Work instructions:
Your answer should consist of each line below that contains the string "computer".

Records excerpted from a collection:
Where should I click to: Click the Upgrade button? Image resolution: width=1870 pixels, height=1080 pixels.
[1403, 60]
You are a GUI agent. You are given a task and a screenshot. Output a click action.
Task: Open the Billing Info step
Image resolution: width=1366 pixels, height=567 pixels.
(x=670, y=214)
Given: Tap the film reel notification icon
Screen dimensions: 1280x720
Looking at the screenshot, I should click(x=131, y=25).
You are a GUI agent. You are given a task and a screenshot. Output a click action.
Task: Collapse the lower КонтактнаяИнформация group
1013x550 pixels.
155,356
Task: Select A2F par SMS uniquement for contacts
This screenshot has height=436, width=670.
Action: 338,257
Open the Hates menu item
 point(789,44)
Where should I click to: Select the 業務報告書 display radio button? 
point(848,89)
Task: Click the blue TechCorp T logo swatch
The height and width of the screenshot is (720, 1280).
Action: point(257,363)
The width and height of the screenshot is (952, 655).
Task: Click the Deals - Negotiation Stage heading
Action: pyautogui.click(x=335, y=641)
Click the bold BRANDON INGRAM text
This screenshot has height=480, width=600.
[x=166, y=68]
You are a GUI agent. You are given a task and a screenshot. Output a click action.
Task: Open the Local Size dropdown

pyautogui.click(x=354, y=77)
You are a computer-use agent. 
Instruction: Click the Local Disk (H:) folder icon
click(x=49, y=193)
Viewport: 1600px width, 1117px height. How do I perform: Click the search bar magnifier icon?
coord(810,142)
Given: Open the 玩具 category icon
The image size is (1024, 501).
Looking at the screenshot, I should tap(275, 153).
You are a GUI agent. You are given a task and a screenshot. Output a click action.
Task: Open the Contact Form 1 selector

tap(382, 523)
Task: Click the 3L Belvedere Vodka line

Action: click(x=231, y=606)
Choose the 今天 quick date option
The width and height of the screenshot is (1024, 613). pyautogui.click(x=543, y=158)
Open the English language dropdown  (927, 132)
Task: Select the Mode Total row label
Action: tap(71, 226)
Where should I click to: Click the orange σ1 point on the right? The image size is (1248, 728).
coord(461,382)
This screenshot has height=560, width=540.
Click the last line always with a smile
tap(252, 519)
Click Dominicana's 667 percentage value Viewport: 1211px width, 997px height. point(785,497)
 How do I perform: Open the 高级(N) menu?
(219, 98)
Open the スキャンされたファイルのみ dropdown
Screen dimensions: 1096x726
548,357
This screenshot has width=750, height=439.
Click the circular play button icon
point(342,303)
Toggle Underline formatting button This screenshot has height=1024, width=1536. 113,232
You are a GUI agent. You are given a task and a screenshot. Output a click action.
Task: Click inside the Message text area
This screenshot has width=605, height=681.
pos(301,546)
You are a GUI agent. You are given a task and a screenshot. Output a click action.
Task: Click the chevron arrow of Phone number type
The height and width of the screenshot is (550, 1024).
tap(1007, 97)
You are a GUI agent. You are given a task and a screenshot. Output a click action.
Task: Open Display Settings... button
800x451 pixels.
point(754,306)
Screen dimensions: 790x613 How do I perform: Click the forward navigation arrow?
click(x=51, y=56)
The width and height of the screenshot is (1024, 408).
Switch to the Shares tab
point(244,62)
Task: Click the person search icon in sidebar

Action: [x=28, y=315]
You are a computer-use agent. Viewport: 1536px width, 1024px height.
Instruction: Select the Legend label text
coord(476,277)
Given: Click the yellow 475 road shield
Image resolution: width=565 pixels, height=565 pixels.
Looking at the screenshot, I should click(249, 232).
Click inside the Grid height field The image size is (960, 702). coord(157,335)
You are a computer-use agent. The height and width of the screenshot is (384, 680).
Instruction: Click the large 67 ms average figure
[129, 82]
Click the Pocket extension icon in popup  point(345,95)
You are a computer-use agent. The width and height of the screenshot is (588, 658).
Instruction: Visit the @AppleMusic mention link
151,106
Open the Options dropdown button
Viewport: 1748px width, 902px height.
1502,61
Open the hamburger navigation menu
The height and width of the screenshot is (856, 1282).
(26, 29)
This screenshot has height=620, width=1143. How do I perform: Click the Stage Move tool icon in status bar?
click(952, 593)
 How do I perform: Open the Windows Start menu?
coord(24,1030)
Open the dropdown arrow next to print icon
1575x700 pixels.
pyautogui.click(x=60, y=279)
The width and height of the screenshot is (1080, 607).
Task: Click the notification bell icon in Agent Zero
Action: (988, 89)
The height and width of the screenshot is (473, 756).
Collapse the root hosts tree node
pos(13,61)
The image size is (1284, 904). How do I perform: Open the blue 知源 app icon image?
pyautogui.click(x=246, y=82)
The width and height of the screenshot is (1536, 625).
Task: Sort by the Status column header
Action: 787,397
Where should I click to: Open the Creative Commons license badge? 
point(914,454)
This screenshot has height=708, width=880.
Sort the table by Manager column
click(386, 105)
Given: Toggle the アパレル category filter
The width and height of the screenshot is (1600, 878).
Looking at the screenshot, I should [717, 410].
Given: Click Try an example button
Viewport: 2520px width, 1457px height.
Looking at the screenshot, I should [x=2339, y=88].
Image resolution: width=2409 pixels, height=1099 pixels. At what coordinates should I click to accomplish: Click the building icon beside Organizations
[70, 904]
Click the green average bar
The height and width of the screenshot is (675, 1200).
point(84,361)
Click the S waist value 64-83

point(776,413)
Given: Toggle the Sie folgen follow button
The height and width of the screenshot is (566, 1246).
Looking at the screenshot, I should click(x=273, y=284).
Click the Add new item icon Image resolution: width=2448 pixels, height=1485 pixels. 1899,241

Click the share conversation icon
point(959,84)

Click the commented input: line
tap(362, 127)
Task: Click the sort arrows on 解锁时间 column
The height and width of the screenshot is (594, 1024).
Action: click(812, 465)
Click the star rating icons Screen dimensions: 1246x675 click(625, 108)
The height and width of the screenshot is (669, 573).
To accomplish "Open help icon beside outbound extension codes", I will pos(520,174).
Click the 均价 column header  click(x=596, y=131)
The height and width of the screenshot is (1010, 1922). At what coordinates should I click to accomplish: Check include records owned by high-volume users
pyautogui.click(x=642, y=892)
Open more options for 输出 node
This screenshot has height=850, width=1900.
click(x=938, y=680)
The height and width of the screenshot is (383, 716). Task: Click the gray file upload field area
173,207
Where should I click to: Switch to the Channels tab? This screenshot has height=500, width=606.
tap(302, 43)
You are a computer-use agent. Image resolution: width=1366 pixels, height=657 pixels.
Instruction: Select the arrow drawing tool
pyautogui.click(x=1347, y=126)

Answer to the problem:
You are a computer-use agent. 
You are a computer-use agent. Viewport: 1536px width, 1024px height.
You are a computer-use agent. The height and width of the screenshot is (384, 680).
You are a computer-use agent. The width and height of the screenshot is (588, 658).
You are a computer-use agent. Image resolution: width=1366 pixels, height=657 pixels.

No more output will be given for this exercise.